Blood mercury concentrations are reported to be significantly higher in Koreans than those in American, German and Canadian populations [9, 17,18,19]. Furthermore, blood mercury levels among individuals living in Gyeongsangbuk-do were reported to be significantly higher than among those in other regions within Korea. As a result of the health impact investigation in 2009, shark meat used as sacrificial food in Gyeongsangbuk-do was identified as a major source of mercury exposure [20, 21]. Sacrificial foods are special foods of a region, consumed during rituals dedicated to the ancestors. Jesa is a ritual which typically takes place on days when the ancestors died, on the Korean Thanksgiving day i.e. Chuseok, and on the Korean New Year’s Day as per the lunar calendar i.e. Seollal. After performing Jesa, all family members consume sacrificial foods and drinks.

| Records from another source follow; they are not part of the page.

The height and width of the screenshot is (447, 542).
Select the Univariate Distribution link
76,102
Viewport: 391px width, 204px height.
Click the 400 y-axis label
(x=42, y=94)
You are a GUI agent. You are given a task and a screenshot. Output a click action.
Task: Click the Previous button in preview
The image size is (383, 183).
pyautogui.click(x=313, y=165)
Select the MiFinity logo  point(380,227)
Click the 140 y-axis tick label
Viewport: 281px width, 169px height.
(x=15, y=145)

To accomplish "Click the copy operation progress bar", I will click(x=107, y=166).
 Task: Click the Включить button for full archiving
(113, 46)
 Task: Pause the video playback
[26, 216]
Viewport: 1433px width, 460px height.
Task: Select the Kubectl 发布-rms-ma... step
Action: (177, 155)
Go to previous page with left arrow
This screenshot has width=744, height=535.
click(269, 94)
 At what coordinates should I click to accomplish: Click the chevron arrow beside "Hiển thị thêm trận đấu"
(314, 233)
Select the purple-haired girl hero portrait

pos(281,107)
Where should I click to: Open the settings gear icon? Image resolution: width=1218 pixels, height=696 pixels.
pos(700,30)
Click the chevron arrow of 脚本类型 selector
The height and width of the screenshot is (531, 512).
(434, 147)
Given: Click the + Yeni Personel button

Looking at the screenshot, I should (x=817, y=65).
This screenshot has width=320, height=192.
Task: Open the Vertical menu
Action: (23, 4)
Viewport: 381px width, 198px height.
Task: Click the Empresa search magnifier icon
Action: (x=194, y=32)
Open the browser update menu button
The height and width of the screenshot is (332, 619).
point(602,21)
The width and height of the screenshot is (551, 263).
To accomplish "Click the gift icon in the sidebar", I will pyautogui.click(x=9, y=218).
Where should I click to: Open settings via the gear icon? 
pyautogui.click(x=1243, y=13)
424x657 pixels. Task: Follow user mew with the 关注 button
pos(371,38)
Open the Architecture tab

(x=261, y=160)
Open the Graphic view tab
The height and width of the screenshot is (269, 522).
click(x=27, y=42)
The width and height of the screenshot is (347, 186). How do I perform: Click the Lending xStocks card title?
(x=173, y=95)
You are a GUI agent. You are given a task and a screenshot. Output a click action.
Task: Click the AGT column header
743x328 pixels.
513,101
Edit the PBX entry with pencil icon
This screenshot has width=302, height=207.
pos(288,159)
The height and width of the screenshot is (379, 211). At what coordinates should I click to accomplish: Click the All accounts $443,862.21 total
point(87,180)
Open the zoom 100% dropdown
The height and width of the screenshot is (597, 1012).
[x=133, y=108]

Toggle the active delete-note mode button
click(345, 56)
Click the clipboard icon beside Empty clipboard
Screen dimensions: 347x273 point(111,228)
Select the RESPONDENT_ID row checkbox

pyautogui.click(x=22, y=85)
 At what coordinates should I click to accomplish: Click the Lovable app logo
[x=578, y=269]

Once absorbed into the human body, mercury is eliminated slowly through the urine, saliva, feces, and sweat. The half-life of inorganic mercury is about 60 days while that of organic mercury is about 70 days. Therefore, peak exposures to both inorganic and organic mercury compounds are hazardous because of their intense effects on the central nervous system [3]. In other words, mercury exposure from both occupational and dietary sources can have additive harmful health effects in humans. There are only a limited number of studies on the association of blood mercury concentrations with shark meat intake or the ritual of Jesa. Moreover, even fewer studies have targeted workers in Gyeongsangbuk-do, who are likely to consume large amounts of shark meat. Therefore, this study aimed to evaluate the blood mercury concentrations of workers in Gyeongsangbuk-do. Furthermore, this study evaluated the effects of shark meat intake on blood mercury levels, and the association between blood mercury levels and the ritual of Jesa.

Methods

Study subjects

To investigate the effects of shark meat intake on blood mercury concentrations, this study was conducted on workers in Gyeongsangbuk-do, where the levels of blood mercury were reported higher than other regions and shark meat was identified as a major source of exposures. Previous study in Gyeongsangbuk-do reported the differences of blood mercury levels and shark meat intake between urban and rural areas [21]. To compare the differences between urban and rural areas, Daegu was selected as the urban area, and Yeongcheon was the rural area. Two workplaces each in Daegu and Yeongcheon were selected, and were manufacturers of automobile parts. However, there were no sources of occupational exposure in these workplaces. This study was conducted from September 2016 to October 2016. The purpose of the study was explained to all subjects during their health examination. Among the 1241 subjects, 753 individuals who agreed to participate in the study were selected as final study participants. All participants gave informed consent to the utilization of personal information and blood samples for this study. The study was approved by the Institutional Review Board of Yeungnam University (No. 7002016-E-2016-001).

Questionnaire

General characteristics such as age, sex, smoking status, alcohol consumption, and residential area were acquired by personal interviews during the health examination. Additional questionnaires were used for obtaining information related to shark meat consumption such as intake frequency, annual intake (times per year), the date of most recent intake (days ago), the amount of most recent intake, the number of times participated in Jesa (per year), and the number of times shark meat consumed in Jesa (per year).

Blood sample collection

Blood sampling was performed during the health examination, and extra blood samples of the participants were used for measuring the total blood mercury concentrations. Blood samples for the analysis were collected directly into heparin-treated vacutainer tubes. All samples were stored in a dry ice box and transferred directly to the laboratory. They were stored at −70 °C until analysis.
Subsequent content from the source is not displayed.